Since the EPA says there is “no safe level” of lead in drinking water, it is mandating lead pipe removal. But with the cost of digging up and replacing each pipe running between $4,700 and $12,500, some local governments, utilities, and landlords are worried about who’ll pay. The 2021 bipartisan infrastructure law commits $15 billion toward the effort; municipalities and individual property owners may have to cover the remaining costs. Some cities are now mired in disputes over who is responsible for which pipes.
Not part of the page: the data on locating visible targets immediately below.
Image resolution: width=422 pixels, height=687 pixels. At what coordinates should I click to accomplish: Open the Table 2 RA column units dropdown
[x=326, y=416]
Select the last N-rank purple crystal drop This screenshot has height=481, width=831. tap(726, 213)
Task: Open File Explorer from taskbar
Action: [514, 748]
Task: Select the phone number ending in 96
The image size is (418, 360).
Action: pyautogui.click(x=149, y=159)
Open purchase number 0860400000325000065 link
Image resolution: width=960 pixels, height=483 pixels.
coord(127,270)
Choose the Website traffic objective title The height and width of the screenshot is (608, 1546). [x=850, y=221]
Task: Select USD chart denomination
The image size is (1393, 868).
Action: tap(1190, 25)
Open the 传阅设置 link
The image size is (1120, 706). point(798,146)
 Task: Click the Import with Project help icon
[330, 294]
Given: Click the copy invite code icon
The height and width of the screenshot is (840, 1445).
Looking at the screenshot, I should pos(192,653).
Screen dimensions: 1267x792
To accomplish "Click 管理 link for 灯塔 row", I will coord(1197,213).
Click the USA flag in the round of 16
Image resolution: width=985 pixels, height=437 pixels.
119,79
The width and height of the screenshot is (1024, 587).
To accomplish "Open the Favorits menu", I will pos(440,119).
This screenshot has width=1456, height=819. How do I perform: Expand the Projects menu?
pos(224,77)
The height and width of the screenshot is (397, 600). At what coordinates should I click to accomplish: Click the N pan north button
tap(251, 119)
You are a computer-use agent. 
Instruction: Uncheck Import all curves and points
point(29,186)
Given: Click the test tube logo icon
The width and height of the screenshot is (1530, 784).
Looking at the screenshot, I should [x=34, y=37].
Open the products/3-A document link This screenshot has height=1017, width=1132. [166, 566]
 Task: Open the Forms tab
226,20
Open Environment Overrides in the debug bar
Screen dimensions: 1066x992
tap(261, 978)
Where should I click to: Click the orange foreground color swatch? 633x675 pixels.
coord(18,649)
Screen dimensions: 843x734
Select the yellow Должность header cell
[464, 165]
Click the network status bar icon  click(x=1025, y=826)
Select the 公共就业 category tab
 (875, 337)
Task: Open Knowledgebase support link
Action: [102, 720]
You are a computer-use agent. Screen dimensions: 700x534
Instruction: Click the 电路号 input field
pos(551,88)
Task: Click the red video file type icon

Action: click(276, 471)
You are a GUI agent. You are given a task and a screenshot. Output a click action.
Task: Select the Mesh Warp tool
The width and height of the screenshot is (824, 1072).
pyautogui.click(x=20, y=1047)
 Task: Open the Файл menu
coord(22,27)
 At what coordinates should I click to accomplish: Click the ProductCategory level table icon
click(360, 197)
And researchers are concerned about flaws in the EPA’s system of distributing funds: It identified Florida as having the most “projected” lead service lines, even though the Sunshine State’s homes and infrastructure are generally newer than those in the Northeast. Fifteen Republican state attorneys general, led by Kris Kobach of Kansas, have called for the “unworkable, underfunded, and unnec- essary” EPA rule to be withdrawn.
Could it be scrapped?
Quite possibly. The Supreme Court’s decision this summer to end the 40-year-old Chevron deference precedent—which gave executive agencies wide leeway to interpret ambiguous laws—could make it easier for a challenger to overturn the EPA rule in court. President-elect Donald Trump has also vowed to cut environmental regulations when he takes office in January; during his first term, he rolled back more than 100 environmental rules. Project 2025, the policy blueprint devised by former Trump staffers and allies, contains sections mandating a “pause and review” of existing environmental rules and the virtual elimination of EPA enforcement powers. “Basically the entire infrastructure” of the EPA is “very much under attack,” said Erik Olson of the National Resources Defense Council. And with a project as enormous as lead removal, it’s often “the folks that don’t want to do anything who rule the day.”
America’s lead capital
Chicago has far more lead service lines than any other U.S. city, an unenviable record rooted in politics. Thanks to powerful mid-20th-century plumbing unions, whose members preferred the metal’s relative strength and malleability, the city code long specified that pipes connected to its water systems had to be lead. Water still flows to some 400,000 Chicago homes through lead pipes, and though the EPA has extended the city’s deadline to replace them by another decade, city officials estimate the process will take at least 50 years. Some past removal efforts only worsened the problem: When crews attached new cast-iron mains to lead service lines, they unsettled the pipe’s corrosion-control coating, sending lead-contaminated water into taps. Meanwhile, nearly 70 percent of children under 6 in Chicago live in homes with lead-contaminated water. “Does it hurt the children growing up? Sure, it does,” said longtime Chicago plumbing engineer Julius Ballanco. “Does it impact their mental capacity and decrease their ability? Yes.”